Naomi Kawase, 2014 (Japon)

Dans les ramifications nombreuses de ces arbres pluriséculaires (des banyans), c’est le tissu des relations entre les beaux personnages de cette île de l’archipel d’Amami que l’on est tenté de voir.

Kaito (Nijirô Murakami) est un garçon tourmenté par l’éclatement de sa famille, père tatoueur à Tokyo, mère employée d’hôtel que l’on soupçonne un moment de prostitution, adolescent en déshérence affective quoi qu’il en soit. Son amie Kyoko (Jun Yoshinaga), avec qui Kaito passe le temps qu’il ne passe pas seul, est une jeune fille rendue mélancolique par la maladie de sa mère et malgré tout protégée par un père présent et attentif. Autour des enfants et de leurs parents, peu de personnages (papy tortue, sage vieillard des bords de mer, chamane tranquille au geste sûr quand il s’agit d’égorger une chèvre), mais une réelle communauté liée par l’insularité et par les traditions (musique, sacrifice, veillée funéraire) qui depuis toujours la nourrissent.

La réalisatrice de La forêt de Mogari (2007) ne recherche que la simplicité. Pas de sophistication de mise en scène. Elle nous donne une impression de spontanéité, d’une certaine évidence. Et on trouve beau cette instantanéité, la composition des plans et leur lumière directe, leur sensualité comme leur âpreté. On se laisse également prendre par leur durée. Les plans de Naomi Kawase sont souvent contemplatifs, proches d’une nature belle de ses nuances (les teintes de l’océan), parfois surprenante, parfois furieuse, comme ce typhon que l’on voit gagner en intensité pour finalement absorber la colère du fils.

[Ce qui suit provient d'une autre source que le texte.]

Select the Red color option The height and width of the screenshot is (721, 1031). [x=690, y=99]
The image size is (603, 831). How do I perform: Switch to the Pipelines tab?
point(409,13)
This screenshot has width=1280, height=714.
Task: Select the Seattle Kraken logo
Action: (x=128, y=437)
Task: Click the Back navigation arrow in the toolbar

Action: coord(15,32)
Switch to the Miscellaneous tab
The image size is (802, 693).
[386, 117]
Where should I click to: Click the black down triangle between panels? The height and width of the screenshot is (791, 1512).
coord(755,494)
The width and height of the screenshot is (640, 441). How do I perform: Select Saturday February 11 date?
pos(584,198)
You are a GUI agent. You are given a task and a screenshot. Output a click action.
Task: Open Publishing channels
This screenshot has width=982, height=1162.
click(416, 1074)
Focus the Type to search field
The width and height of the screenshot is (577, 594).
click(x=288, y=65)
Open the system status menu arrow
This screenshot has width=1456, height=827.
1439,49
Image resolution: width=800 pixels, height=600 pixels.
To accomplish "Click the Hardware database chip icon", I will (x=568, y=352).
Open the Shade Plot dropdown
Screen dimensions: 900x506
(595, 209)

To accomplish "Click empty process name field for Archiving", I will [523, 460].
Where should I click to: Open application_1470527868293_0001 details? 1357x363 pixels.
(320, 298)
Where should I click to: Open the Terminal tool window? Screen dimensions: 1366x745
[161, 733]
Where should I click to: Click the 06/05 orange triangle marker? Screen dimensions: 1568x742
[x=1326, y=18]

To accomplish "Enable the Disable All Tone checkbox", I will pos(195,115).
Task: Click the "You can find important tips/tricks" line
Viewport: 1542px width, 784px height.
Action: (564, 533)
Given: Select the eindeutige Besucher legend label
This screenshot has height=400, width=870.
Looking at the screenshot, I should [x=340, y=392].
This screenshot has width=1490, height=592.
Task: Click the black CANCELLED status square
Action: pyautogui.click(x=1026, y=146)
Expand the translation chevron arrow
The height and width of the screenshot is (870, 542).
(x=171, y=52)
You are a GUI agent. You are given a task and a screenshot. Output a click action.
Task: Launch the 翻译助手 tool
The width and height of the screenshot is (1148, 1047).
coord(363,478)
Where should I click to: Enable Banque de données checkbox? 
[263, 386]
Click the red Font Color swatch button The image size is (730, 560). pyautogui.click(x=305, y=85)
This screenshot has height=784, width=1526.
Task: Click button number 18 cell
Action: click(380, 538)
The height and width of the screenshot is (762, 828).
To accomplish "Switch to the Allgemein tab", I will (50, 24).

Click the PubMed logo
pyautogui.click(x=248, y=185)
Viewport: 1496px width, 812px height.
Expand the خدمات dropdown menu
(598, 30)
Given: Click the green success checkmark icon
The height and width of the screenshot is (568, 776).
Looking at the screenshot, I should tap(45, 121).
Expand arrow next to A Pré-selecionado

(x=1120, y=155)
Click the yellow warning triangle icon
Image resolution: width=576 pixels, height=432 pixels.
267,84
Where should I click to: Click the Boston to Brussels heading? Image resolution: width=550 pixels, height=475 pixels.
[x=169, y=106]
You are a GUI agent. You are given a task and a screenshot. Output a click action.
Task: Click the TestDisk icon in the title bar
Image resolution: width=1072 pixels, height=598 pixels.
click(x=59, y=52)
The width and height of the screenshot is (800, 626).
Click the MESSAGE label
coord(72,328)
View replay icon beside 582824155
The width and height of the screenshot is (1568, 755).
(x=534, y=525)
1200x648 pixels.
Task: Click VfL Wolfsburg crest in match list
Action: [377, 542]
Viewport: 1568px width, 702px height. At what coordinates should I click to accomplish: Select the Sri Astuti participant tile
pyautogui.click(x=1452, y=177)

Après deux documentaires, l’un sur une maternité sylvestre (Genpin, 2010), l’autre sur les derniers jours de sa mère adoptive (Chiri, 2012), après Hanezu (2011), Still the water mêle encore un peu d’autobiographie à la fiction (Amami est la terre de ses parents qu’elle n’a pas connus). Avant de se laisser plus facilement séduire par Les délices de Tokyo (2016), après le film, on gardera aussi avec soi cette ambiance de paix, quasi mystique : d’une part le chant entonné par la famille et les vieilles amies pour accompagner la mère de Kyoko dans la mort, ou un peu plus tôt une enfant la tête posée sur les genoux de sa mère la tête posée sur les genoux du père, tous trois les yeux dans les feuillages d’un arbre haut.